• To-do list:
[a] Using the article on Luis Enrique's Barcelona, decide whether each statement agrees with it: (i) the first leg of the quarter-final against Paris Saint-Germain is played in Paris; (ii) Barcelona had let in more than ten goals in their home league games this season; (iii) Don Revie left Elland Road to take charge of Real Madrid. Answer yes or no for each and quote the exact words that settle it.
[b] Translate this sentence from the article on Luis Enrique's Barcelona into French: "Dominating a competition is a genuine feat."

Barcelona’s philosophical legacy is weighty, writes Squawka’s Greg Johnson in this exhaustive long-read, but Luis Enrique has broken from it to chart his own course to success.
Replacing greatness is never easy. Replicating it is even harder. Improving upon it? Well, that very much depends upon the standards of greatness that are inherited.
In a similar fashion, winning football matches is hard. Dominating a competition is a genuine feat. Dominating the minds of those who watched you play, and the historical record that they went on to write and inform, is something else entirely.
Luis ‘Lucho’ Enrique’s Barcelona are still two points clear at the top of La Liga after dropping points away to Sevilla and now have a Champions League quarter-final tie against Paris Saint-Germain to contend with. With the first leg taking place in the French capital, the Catalans should hold a decisive advantage in the concluding fixture that will be played in front of their own fans at the 99,354-seater Camp Nou stadium come the end of April. Having scored 52 goals and conceded only nine in 15 home games in the league this season, and scoring eight with only two let through against them in Europe, it’s not an easy fortress to conquer.
The Parisians failed in their last attempt to break down its walls – a 3-1 away loss to Barcelona during the group stage back in December 2014 – and only just got the best of them as hosts, with a 3-2 win at Parc des Princes in September. If these two Group F encounters were to be carried over into the final eight of the competition, the resulting 5-4 aggregate score would see Enrique’s team cruise through into the semis. With the Ligue 1 side set to miss Zlatan Ibrahimovic, Marco Verratti, Thiago Motta and Serge Aurier for at least the first of these their double bill of knockout showdowns with the Catalans, Lionel Messi and co. stand in good stead to advance.
Winning either La Liga or the Champions League, or both competitions, can be considered realistic objectives for Enrique, a year on from a season in which Atletico Madrid and Real Madrid captured each title. And yet even if his Barcelona do manage to secure an impressive double, and continue to accumulate silverware in the years to come under his command, they will still be hard pushed to come close matching up to that which came before them.
Back in 1974, Brian Clough took part in an extraordinary TV special on the evening of his sacking by Leeds United, 44 damned days after he took on the post. Faced with his predecessor and long-time adversary, Don Revie, who had left Elland Road for the England job, talk turned to ascertaining Clough’s motives for taking over the reigning champions of England: a team built in the image of his greatest rival, and whom he despised for their style of play and gamesmanship. He told Revie and the Yorkshire TV cameras what he had wanted: “I want to win the league, but I want to win it better.”

• Supplied data:
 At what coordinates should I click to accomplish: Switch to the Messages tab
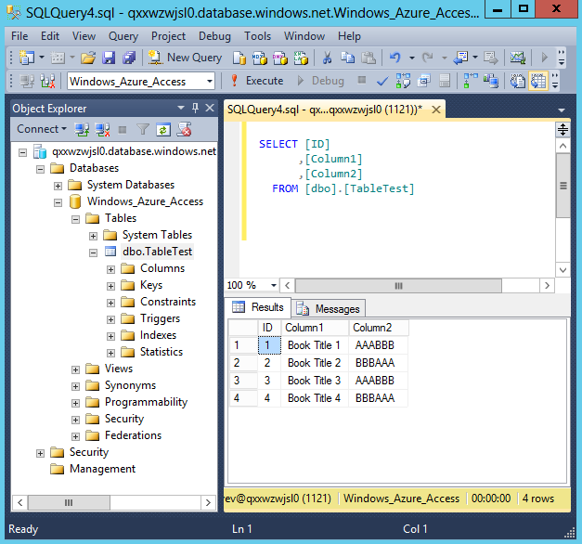click(x=330, y=308)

• Per-task answers:
[a]
(i) Yes: "With the first leg taking place in the French capital"
(ii) No: "Having scored 52 goals and conceded only nine in 15 home games in the league this season"
(iii) No: "who had left Elland Road for the England job"

[b] Dominer une compétition est un véritable exploit.